• **What the exercise asks**
Please output all of the material below verbatim, keeping every line unchanged and in order.

• **Material to process**
------------------------------

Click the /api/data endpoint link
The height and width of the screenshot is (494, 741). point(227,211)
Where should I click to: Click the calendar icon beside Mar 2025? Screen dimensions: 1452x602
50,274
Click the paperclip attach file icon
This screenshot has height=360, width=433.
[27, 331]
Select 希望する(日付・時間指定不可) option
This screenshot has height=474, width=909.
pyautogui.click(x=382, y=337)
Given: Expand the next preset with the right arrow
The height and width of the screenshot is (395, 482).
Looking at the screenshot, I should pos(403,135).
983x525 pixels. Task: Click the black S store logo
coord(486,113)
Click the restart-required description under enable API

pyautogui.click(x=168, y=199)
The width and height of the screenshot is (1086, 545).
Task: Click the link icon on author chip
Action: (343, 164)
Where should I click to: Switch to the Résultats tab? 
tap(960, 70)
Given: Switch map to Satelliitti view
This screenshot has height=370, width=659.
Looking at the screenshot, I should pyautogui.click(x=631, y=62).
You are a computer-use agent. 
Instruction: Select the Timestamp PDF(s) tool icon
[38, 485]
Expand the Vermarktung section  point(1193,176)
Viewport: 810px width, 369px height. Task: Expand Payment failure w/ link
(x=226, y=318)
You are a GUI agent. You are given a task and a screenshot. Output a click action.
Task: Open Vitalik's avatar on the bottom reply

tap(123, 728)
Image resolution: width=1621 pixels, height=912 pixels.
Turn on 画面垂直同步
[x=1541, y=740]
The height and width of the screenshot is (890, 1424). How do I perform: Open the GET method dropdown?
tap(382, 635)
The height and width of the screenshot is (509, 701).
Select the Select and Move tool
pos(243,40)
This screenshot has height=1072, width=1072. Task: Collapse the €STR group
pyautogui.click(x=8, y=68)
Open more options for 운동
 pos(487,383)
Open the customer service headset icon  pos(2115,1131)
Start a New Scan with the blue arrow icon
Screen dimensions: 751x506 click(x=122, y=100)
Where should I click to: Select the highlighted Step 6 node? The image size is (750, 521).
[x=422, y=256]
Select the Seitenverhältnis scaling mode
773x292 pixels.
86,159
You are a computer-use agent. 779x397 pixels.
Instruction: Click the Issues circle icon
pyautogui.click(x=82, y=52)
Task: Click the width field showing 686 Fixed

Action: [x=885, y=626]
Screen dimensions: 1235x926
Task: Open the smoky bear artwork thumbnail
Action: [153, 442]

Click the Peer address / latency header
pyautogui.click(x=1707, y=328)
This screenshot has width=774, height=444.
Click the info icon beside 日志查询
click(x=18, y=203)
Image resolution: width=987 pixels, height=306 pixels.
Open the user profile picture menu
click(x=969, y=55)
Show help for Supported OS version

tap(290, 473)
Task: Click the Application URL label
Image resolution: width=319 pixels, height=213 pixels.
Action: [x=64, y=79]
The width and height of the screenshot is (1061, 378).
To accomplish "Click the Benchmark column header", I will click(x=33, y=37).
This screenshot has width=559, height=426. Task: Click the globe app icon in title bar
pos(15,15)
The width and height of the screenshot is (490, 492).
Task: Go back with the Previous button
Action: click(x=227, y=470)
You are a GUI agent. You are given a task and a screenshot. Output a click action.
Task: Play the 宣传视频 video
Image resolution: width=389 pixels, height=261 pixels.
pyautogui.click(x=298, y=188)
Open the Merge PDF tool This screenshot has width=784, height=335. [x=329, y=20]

------------------------------

• **Problem solution**
Click the /api/data endpoint link
The height and width of the screenshot is (494, 741). point(227,211)
Where should I click to: Click the calendar icon beside Mar 2025? Screen dimensions: 1452x602
50,274
Click the paperclip attach file icon
This screenshot has height=360, width=433.
[27, 331]
Select 希望する(日付・時間指定不可) option
This screenshot has height=474, width=909.
pyautogui.click(x=382, y=337)
Given: Expand the next preset with the right arrow
The height and width of the screenshot is (395, 482).
Looking at the screenshot, I should pos(403,135).
983x525 pixels. Task: Click the black S store logo
coord(486,113)
Click the restart-required description under enable API

pyautogui.click(x=168, y=199)
The width and height of the screenshot is (1086, 545).
Task: Click the link icon on author chip
Action: (343, 164)
Where should I click to: Switch to the Résultats tab? 
tap(960, 70)
Given: Switch map to Satelliitti view
This screenshot has height=370, width=659.
Looking at the screenshot, I should pyautogui.click(x=631, y=62).
You are a computer-use agent. 
Instruction: Select the Timestamp PDF(s) tool icon
[38, 485]
Expand the Vermarktung section  point(1193,176)
Viewport: 810px width, 369px height. Task: Expand Payment failure w/ link
(x=226, y=318)
You are a GUI agent. You are given a task and a screenshot. Output a click action.
Task: Open Vitalik's avatar on the bottom reply

tap(123, 728)
Image resolution: width=1621 pixels, height=912 pixels.
Turn on 画面垂直同步
[x=1541, y=740]
The height and width of the screenshot is (890, 1424). How do I perform: Open the GET method dropdown?
tap(382, 635)
The height and width of the screenshot is (509, 701).
Select the Select and Move tool
pos(243,40)
This screenshot has height=1072, width=1072. Task: Collapse the €STR group
pyautogui.click(x=8, y=68)
Open more options for 운동
 pos(487,383)
Open the customer service headset icon  pos(2115,1131)
Start a New Scan with the blue arrow icon
Screen dimensions: 751x506 click(x=122, y=100)
Where should I click to: Select the highlighted Step 6 node? The image size is (750, 521).
[x=422, y=256]
Select the Seitenverhältnis scaling mode
773x292 pixels.
86,159
You are a computer-use agent. 779x397 pixels.
Instruction: Click the Issues circle icon
pyautogui.click(x=82, y=52)
Task: Click the width field showing 686 Fixed

Action: [x=885, y=626]
Screen dimensions: 1235x926
Task: Open the smoky bear artwork thumbnail
Action: [153, 442]

Click the Peer address / latency header
pyautogui.click(x=1707, y=328)
This screenshot has width=774, height=444.
Click the info icon beside 日志查询
click(x=18, y=203)
Image resolution: width=987 pixels, height=306 pixels.
Open the user profile picture menu
click(x=969, y=55)
Show help for Supported OS version

tap(290, 473)
Task: Click the Application URL label
Image resolution: width=319 pixels, height=213 pixels.
Action: [x=64, y=79]
The width and height of the screenshot is (1061, 378).
To accomplish "Click the Benchmark column header", I will click(x=33, y=37).
This screenshot has width=559, height=426. Task: Click the globe app icon in title bar
pos(15,15)
The width and height of the screenshot is (490, 492).
Task: Go back with the Previous button
Action: click(x=227, y=470)
You are a GUI agent. You are given a task and a screenshot. Output a click action.
Task: Play the 宣传视频 video
Image resolution: width=389 pixels, height=261 pixels.
pyautogui.click(x=298, y=188)
Open the Merge PDF tool This screenshot has width=784, height=335. [x=329, y=20]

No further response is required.